Inheritance (extends)

Inheritance is a powerful way to reuse code, but it is not always the best choice. It breaks encapsulation. When a superclass implementation changes, subclasses can be affected.

Assume we have a MyHashSet that extends HashSet.

public class MyHashSet<E> extends HashSet<E> {
    private int addCount = 0; // number of elements added

    @Override
    public boolean add(E e) {
        addCount++;
        return super.add(e);
    }

    @Override
    public boolean addAll(Collection<? extends E> c) {
        addCount = addCount + c.size();
        return super.addAll(c);
    }

    public int getAddCount() {
        return addCount;
    }
}

// after creating the object, add 3 elements via addAll
MyHashSet<String> mySet = new MyHashSet<>();
mySet.addAll(List.of("item1","item2","item3"));

// what does it print?
System.out.println(mySet.getAddCount());

What happens when you run it? You might expect addCount to be 3, but it returns 6. The reason is that HashSet implements addAll by calling add for each element.

// HashSet(AbstractSet) addAll method
public boolean addAll(Collection<? extends E> c) {
    boolean modified = false;
    for (E e : c)
        if (add(e))
            modified = true;
    return modified;
}

Because addAll calls add, the addAll override should not increment addCount itself.


What Is Safer?

Creating a new method instead of overriding can be safer, but it is not risk-free. If a subclass adds a method with the same signature but a different return type, the class does not compile. If the return type is the same, it becomes an override.

A method signature consists of the method name and parameters.

Instead of extending an existing class, create a new class and keep an instance of the existing class as a private field. Because the existing class becomes a component of the new class, this is called composition.

Instance methods in the new class call the corresponding methods in the existing class and return the result. This is forwarding, and those methods are forwarding methods.

With this approach, the new class is less affected by changes in the existing class, and it stays safe even when the existing class adds new methods. Let’s rewrite the example using composition and forwarding.

public class MySet<E> extends ForwardingSet<E>  {
    private int addCount = 0;

    public MySet(Set<E> set) {
        super(set);
    }

    @Override
    public boolean add(E e) {
        addCount++;
        return super.add(e);
    }

    @Override
    public boolean addAll(Collection<? extends E> collection) {
        addCount = addCount + collection.size();
        return super.addAll(collection);
    }

    public int getAddCount() {
        return addCount;
    }
}

public class ForwardingSet<E> implements Set<E> {
    private final Set<E> set;
    public ForwardingSet(Set<E> set) { this.set = set; }
    public void clear() { set.clear(); }
    public boolean isEmpty() { return set.isEmpty(); }
    public boolean add(E e) { return set.add(e); }
    public boolean addAll(Collection<? extends E> c) { return set.addAll(c); }
    // ... omitted
}

Because MySet wraps another Set, this is called a wrapper class.
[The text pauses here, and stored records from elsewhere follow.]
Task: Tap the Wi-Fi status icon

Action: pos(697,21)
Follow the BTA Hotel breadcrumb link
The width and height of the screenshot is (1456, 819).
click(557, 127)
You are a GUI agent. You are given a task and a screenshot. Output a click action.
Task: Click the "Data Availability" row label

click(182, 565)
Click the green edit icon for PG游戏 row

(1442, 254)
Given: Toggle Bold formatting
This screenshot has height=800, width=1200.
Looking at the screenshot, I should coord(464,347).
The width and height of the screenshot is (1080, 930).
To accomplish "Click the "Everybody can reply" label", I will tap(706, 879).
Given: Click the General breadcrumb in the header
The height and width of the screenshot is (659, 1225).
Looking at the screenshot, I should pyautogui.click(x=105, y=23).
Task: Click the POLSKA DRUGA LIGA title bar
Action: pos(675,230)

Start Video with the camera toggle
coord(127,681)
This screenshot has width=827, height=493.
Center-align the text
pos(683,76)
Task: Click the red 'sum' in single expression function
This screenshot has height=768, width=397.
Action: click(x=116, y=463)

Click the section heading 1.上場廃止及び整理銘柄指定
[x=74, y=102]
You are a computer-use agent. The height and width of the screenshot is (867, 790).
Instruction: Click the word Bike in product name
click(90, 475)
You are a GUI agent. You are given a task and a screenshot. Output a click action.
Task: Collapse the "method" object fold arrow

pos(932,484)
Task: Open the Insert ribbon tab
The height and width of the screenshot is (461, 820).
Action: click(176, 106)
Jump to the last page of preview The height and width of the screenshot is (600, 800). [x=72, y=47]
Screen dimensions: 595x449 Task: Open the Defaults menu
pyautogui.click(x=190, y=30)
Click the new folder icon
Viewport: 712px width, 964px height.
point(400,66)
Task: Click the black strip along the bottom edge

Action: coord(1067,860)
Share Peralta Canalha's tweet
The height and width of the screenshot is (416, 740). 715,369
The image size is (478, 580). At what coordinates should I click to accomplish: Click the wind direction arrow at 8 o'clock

And because it adds instrumentation to another Set, it is also the Decorator Pattern. The combination of composition and forwarding is broadly called delegation, but strictly speaking it applies only when the wrapper passes itself to the wrapped object.


When Should You Use Inheritance?

Use inheritance only when class B has an is-a relationship with class A. It should only be used when the subclass is truly a subtype of the superclass. If you plan to create class B that extends class A, ask: “Is B really an A?” For example, a red wine class that extends a wine class. A red wine is a wine.

If that condition does not hold, keep A as a private instance inside B. In that case, A is not an essential part of B’s identity, but just one way to implement it.